This article will explore some of the technical considerations for tracking assets indoors. Let’s start with a brief overview of technologies used for indoor asset tracking.

Indoor Asset Tracking Technologies

Indoor asset tracking technologies are a range of solutions that includes Ultra Wide Band, Bluetooth Low Energy, RFID, and GPS. This section presents a bird’s eye view of the most common technologies. For a comprehensive overview, please refer to our guide to asset-tracking technologies.

  • Ultra Wide Band (UWB) – UWB uses a wide frequency range to transmit data over short distances (typically less than 100m.) UWB location tracking systems can track with centimeter-level accuracy. UWB tags are relatively low power (Ubisense’s UWB tags have a battery life of up to ten years) and come with power-saving features like deep sleep. These features make UWB a useful technology where precise location and low power consumption are essential.
  • Bluetooth Low Energy (BLE) – BLE is a radio location tracking technology like UWB. However, It has lower bandwidth, range, and accuracy. BLE location tracking systems have meter-level accuracy and a range between thirty to sixty meters. BLE tags have long battery life. They are ideal for assets that need room-level tracking accuracy.
  • Other Indoor Asset Tracking Technologies – Barcodes and passive RFID tags can be used when accuracy, range, and real-time location tracking are not required. RFID tags are cheap and effective for tracking the movement of assets via waypoints. Wi-Fi location tracking is a real-time but low-accuracy system that can piggyback on existing Wi-Fi infrastructure. This makes deploying Wi-Fi location tracking inexpensive and unobtrusive.

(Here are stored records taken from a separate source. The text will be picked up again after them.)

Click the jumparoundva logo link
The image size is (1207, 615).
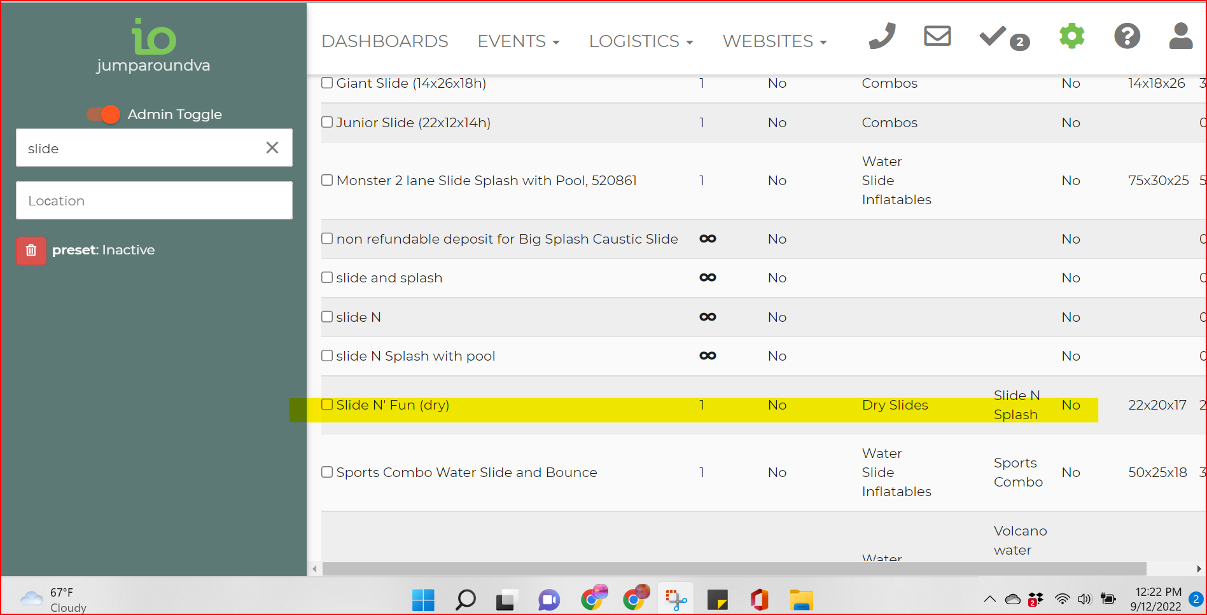(153, 46)
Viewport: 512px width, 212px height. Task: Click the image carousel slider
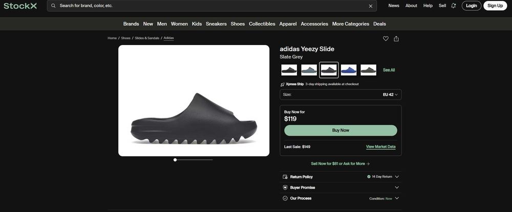pyautogui.click(x=194, y=160)
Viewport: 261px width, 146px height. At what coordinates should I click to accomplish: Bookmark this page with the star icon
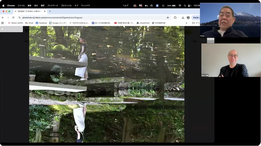click(x=168, y=17)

These are perhaps the most popular asset tracking technologies but there are more available. For a more comprehensive understanding of these technologies, please refer to our guide.

What to Look for in an Indoor Asset Tracking Tag

Accuracy, precision, and range are key elements of a tracking tag. However, other factors, such as the battery, form factor, and mounting, are equally important and will be discussed in this section.

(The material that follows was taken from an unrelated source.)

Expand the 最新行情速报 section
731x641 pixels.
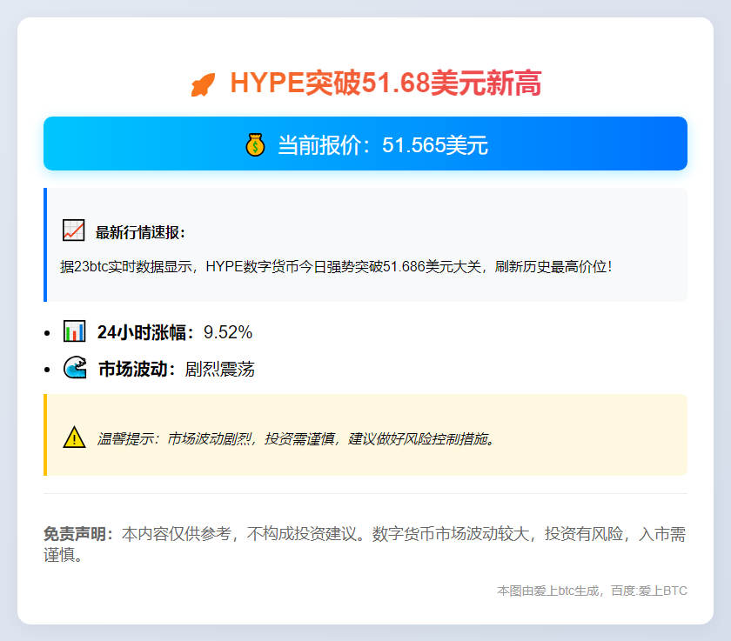[x=366, y=244]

Changing batteries on tracking tags is time-consuming and interferes with the use of the asset. Sometimes, it may not even be possible due to the asset’s build. Therefore, it is important to understand indoor asset tracking tags’ power requirements and battery life.

One should also look for power-saving features like deep sleep and flexible update rates.

A flexible update rate allows the tag’s update rate to be adjusted depending on the tag’s activity. The update rate is low when the tag is stationary, thus preserving power. However, an in-built motion detector increases the update rate for greater accuracy when the tag is in motion.

Another factor to consider is if the battery is user replaceable.

Ubisense’s tags utilize a range of batteries, such as lithium thionyl chloride (LTC), C-size lithium battery, and lithium coin cell batteries. The batteries on some of our tags can last for over a decade.

The following list provides the estimated battery life of different asset tracking tags:

  • UWB – 10+ years
  • BLE – 8+ years
  • Active RFID (UHF) – 1 to 3 years
  • Wi-Fi – Less than a year

Ubisense’s battery management module makes it easy to manage tag batteries. Some mention-worthy features are.

  • Battery replacement warning and imminent failure warning.
  • Battery usage monitoring.
  • Protection against accidental deep sleep mode activation.

Not all active tags come with an in-built power supply. For example, Ubisense’s UWB tag module needs an external power source.


Asset tracking tags are configured before use. The tag’s configuration may include setting up the update rate, motion detection threshold, and other settings related to its operation. If the use case requires frequent configuration changes, having a tag that can be reconfigured remotely will be useful. For example, the UWB Tag Module has a 2.4 GHz narrow-band configuration channel that enables remote configuration.

Dual Mode Tags

Indoor environments are often cluttered, causing signal attenuation and multipath interference. Dual mode tags simultaneously use two tracking technologies, say UWB and BLE. This enhances the accuracy of indoor asset tracking.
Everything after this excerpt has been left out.